-- Material provided --
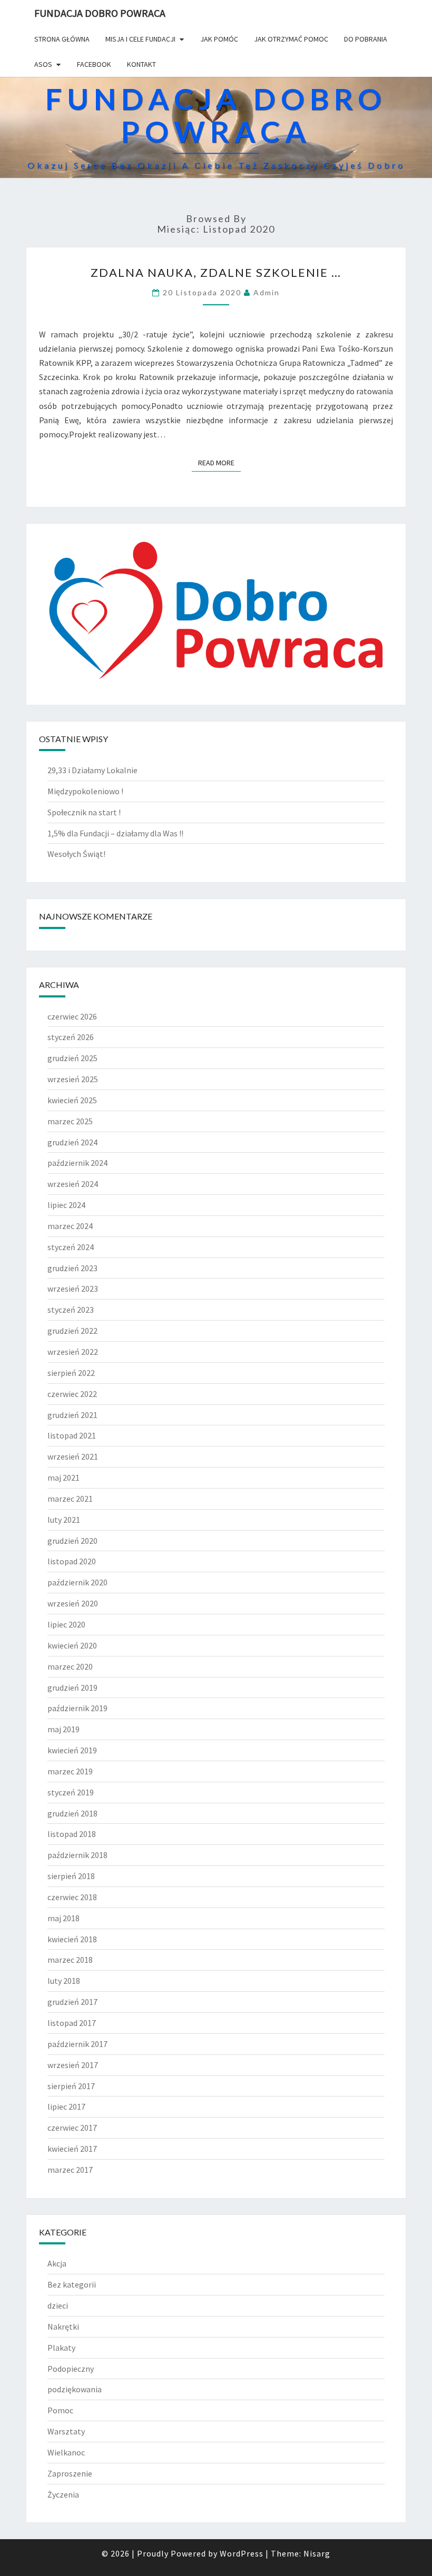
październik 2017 (77, 2044)
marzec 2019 (70, 1771)
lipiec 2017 (66, 2106)
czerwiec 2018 (72, 1897)
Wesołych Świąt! (76, 853)
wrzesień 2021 (72, 1456)
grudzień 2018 (72, 1813)
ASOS (43, 64)
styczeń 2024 (70, 1247)
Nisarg (316, 2553)
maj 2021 (63, 1477)
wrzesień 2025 (72, 1079)
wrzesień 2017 (72, 2065)
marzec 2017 (70, 2169)
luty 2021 (63, 1519)
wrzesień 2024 (72, 1184)
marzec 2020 (70, 1666)
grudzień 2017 (72, 2001)
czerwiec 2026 (72, 1016)
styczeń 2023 (70, 1309)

-- What you are asked to do --
Every line of the listing that holds the string "wrzesień" counts once. Give the total alone.

-- Completed task --
4